Ian Hickson wrote:
As can be seen in the feedback below, there is interest in improving the
experience with logging in and out of Web sites.
Currently there are two main mechanisms: HTTP authentication, and
cookie-based authentication with a form login.
Benefits of form authentication over HTTP authentication:
- supports creating an account
- supports recovering a lost password
- supports showing the login form inline with other content
- supports styling the login form
- supports an obvious way of logging out from within the page
Limitations of form authentication:
- no way to indicate that access is being denied because the credentials
passed were wrong or because there were no credentials passed
- insecure when unencrypted
It seems to me that the first limitation of form authentication could be
removed by inventing a new WWW-Authenticate challenge that means "reply to
the form in the page". I have now specified such a value in HTML5 (since
it is specific to entity bodies that contain HTML forms):
challenge = "HTML" [ form ]
form = "form" "=" form-name
form-name = quoted-string
(There's no "credentials" value for this scheme, since the login is done
as a POST to a login script and then the server sets proprietary login
information, like a cookie using Set-Cookie.)

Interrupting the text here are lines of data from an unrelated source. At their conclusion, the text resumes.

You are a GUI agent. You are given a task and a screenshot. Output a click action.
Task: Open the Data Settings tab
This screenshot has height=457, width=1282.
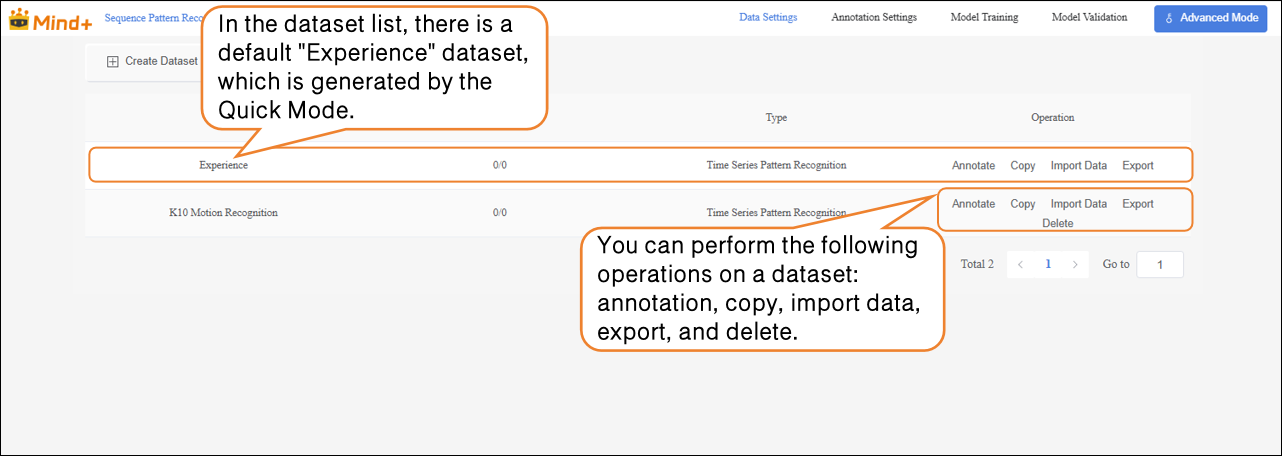(x=768, y=17)
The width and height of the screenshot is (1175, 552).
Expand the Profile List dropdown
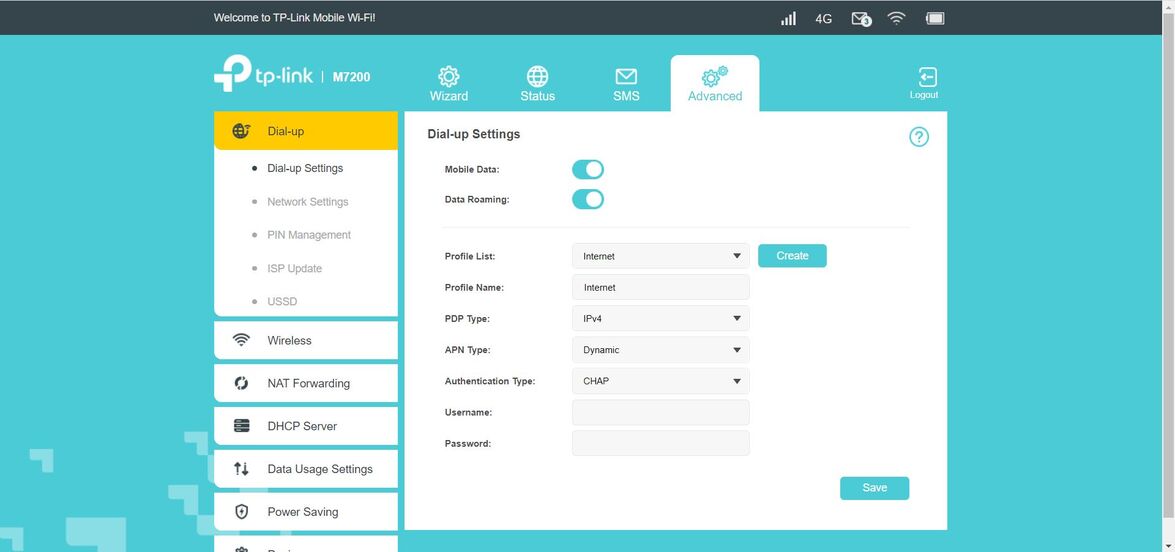[660, 256]
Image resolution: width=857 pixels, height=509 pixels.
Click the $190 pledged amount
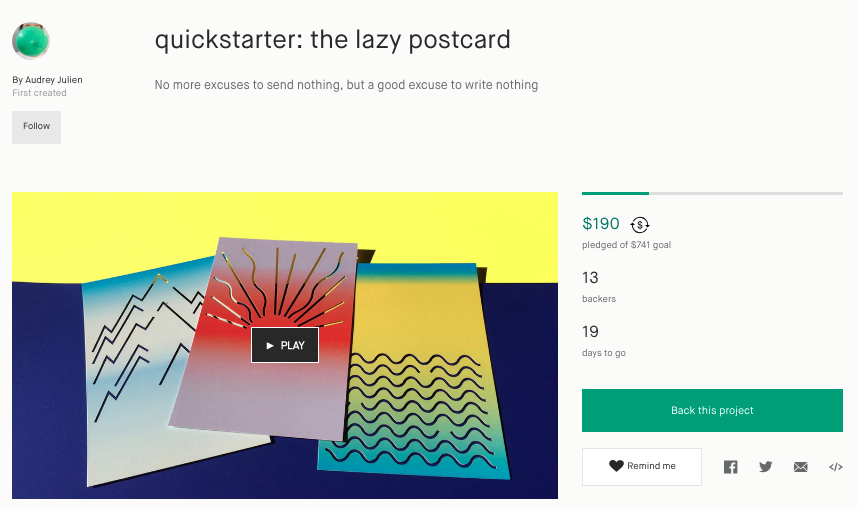coord(601,224)
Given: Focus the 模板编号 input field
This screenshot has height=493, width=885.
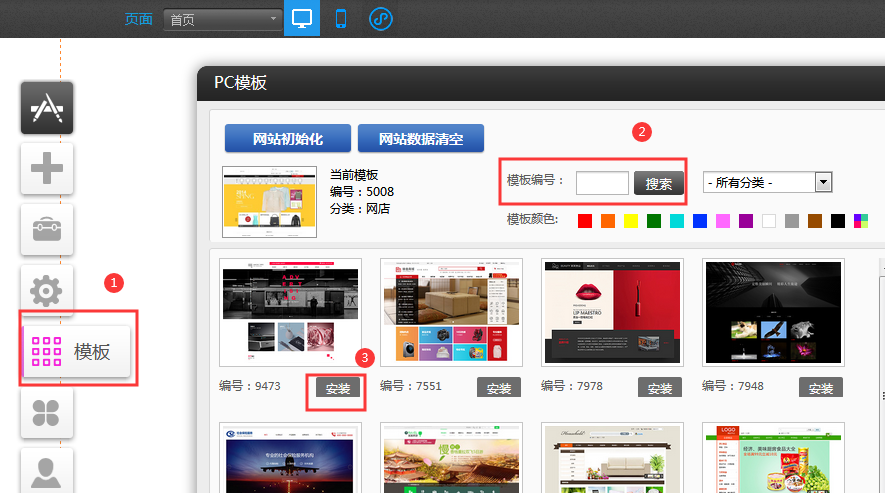Looking at the screenshot, I should pos(602,183).
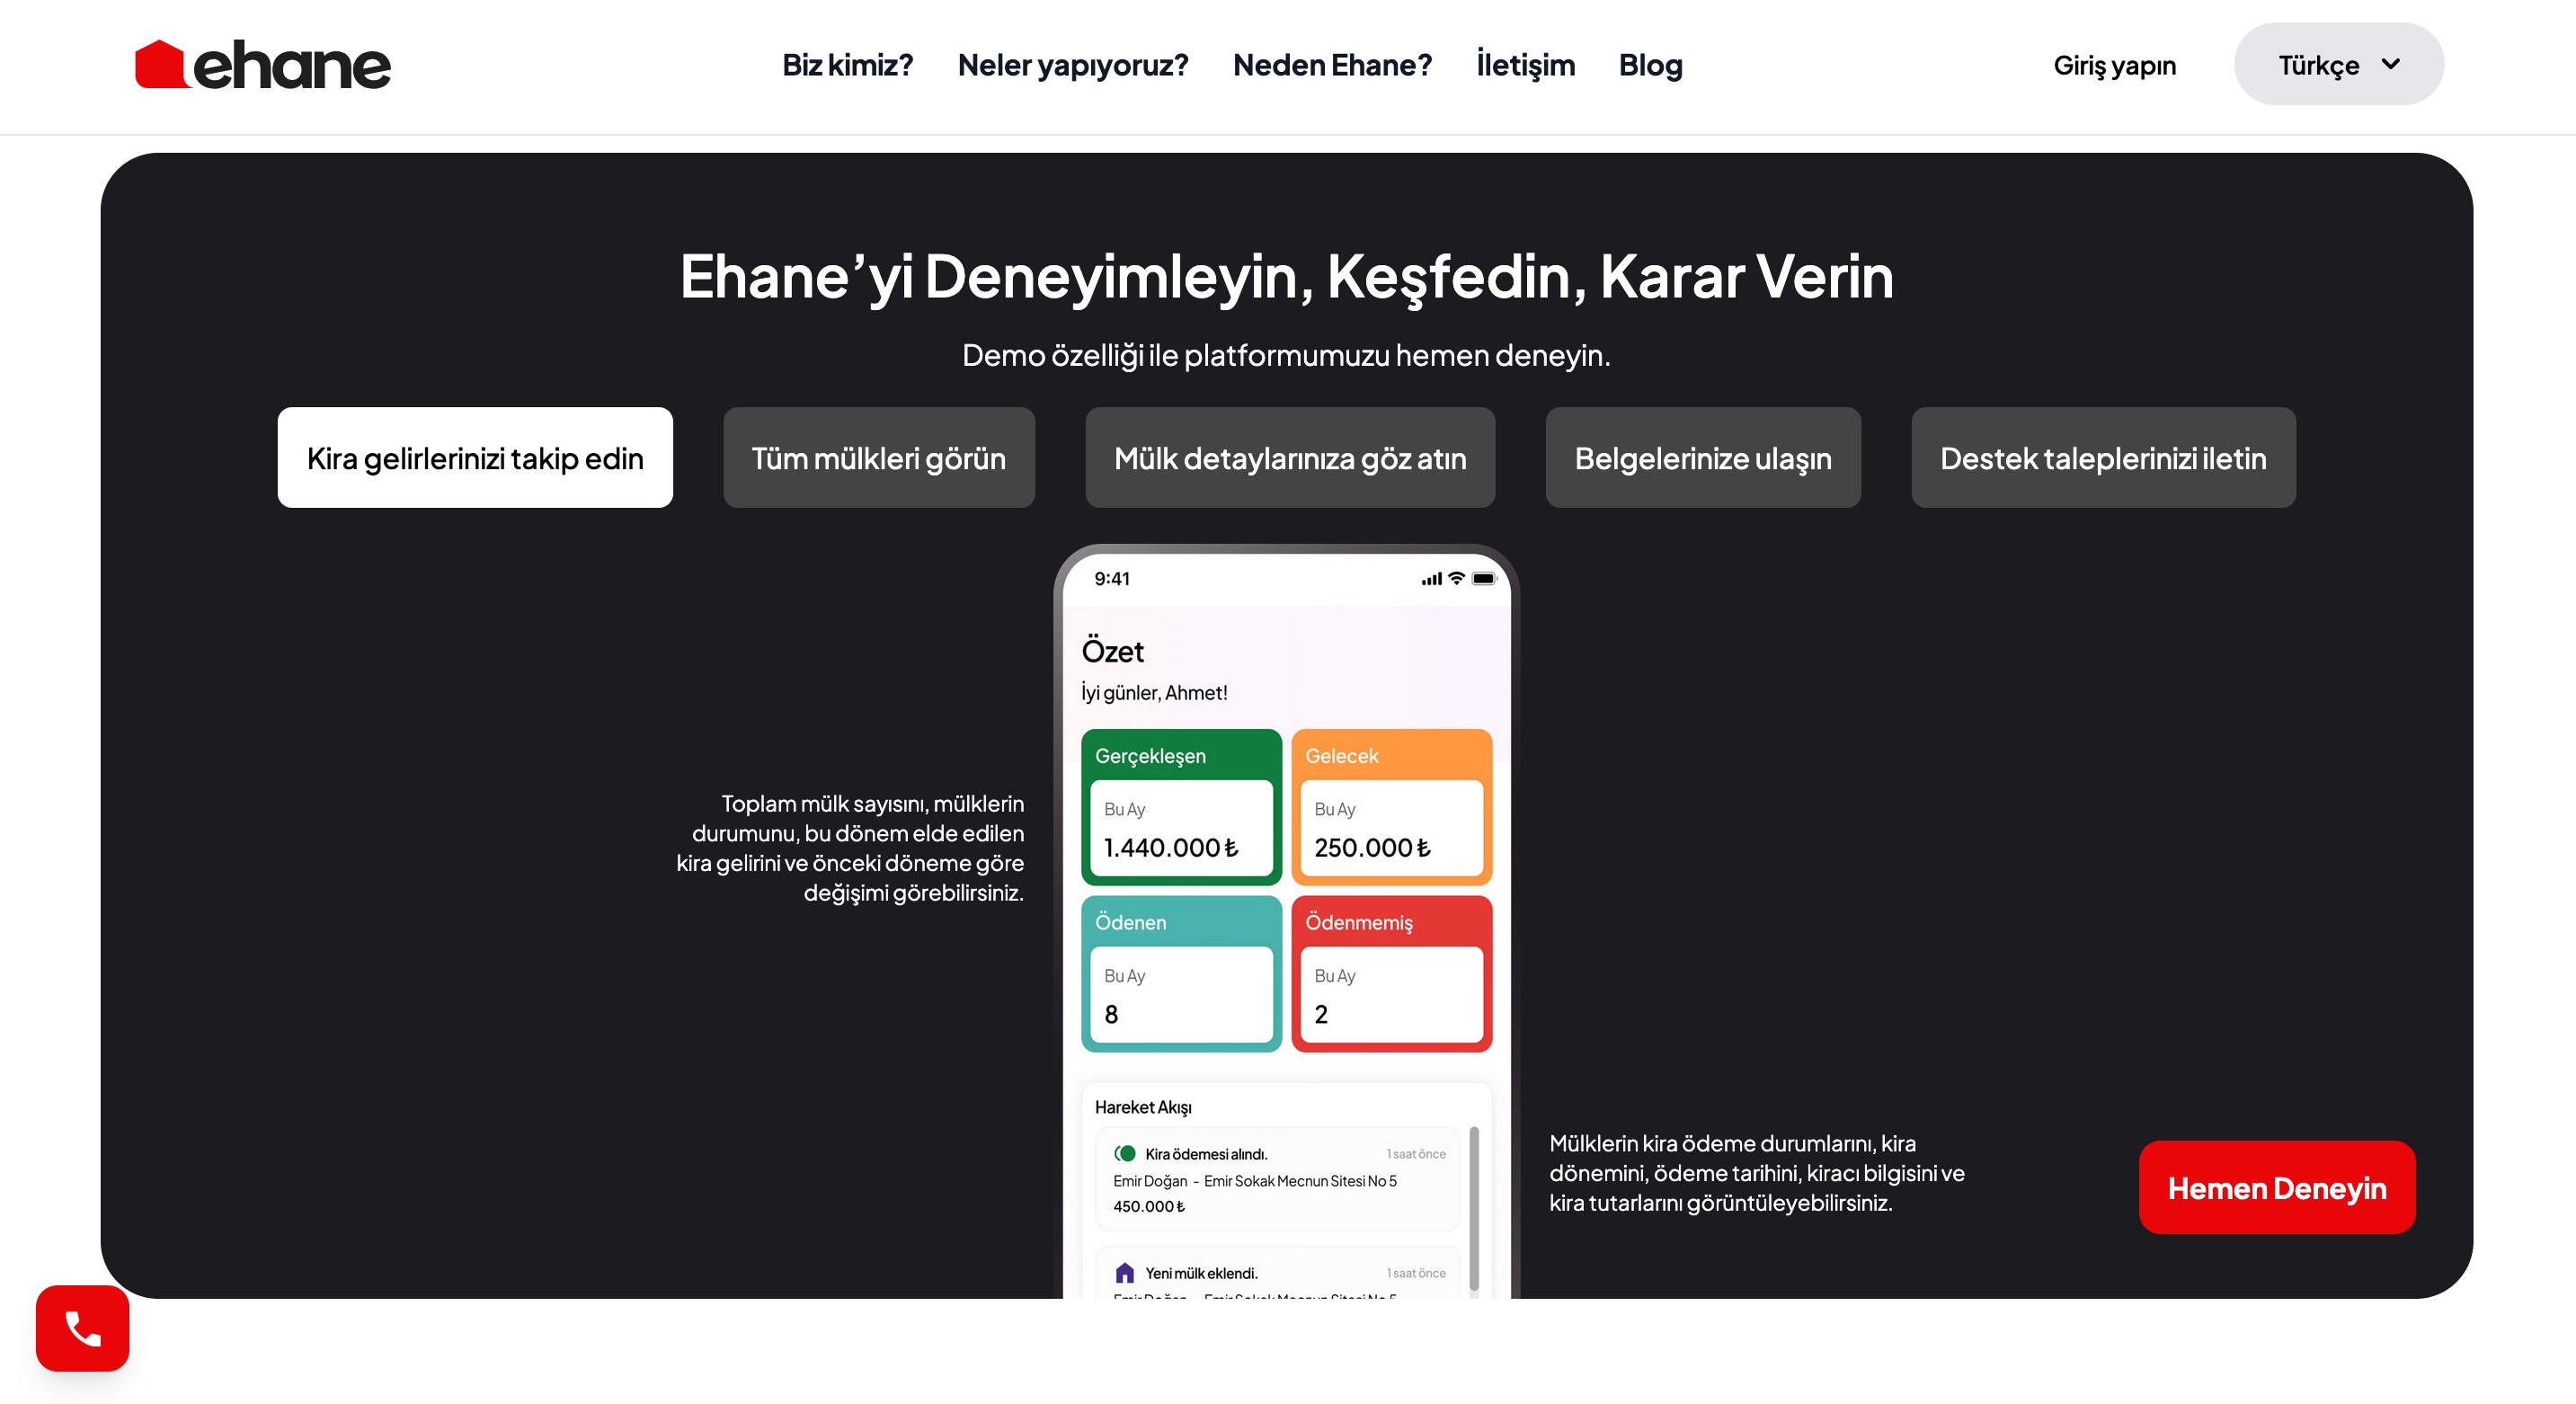Select the 'Mülk detaylarınıza göz atın' tab
Image resolution: width=2576 pixels, height=1404 pixels.
1289,457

So when you get to a page that expects you to be logged in, it return a
401 with:
WWW-Authenticate: HTML form="login"
...and there must be a <form> element with name="login", which represents
the form that must be submitted to log in.
We could also make HTTP login work better, but frankly I'm not convinced
there's much point. The form login cowpath is so commonly frequented that
not only has someone already gone and paved it but it has also been
tree-lined, has garbage collection scheduled for Tuesdays and Thursdays,
and will be electing a representative at the next general election.
As I said at the F2F meeting in France, I don't think this is the right
way to go. I think moving away from passwords and HTML logins are
absolutely necessary.
There are much better identity based authentication schemes out there.
Many do have problems, but these problems can be addressed.
While there is no such thing as an official mozilla position, I'm
personally not very interested in spending time on adding this feature.
I'd much rather find a identity based solution that significantly can
improve the current, really bad, situation regarding authentication.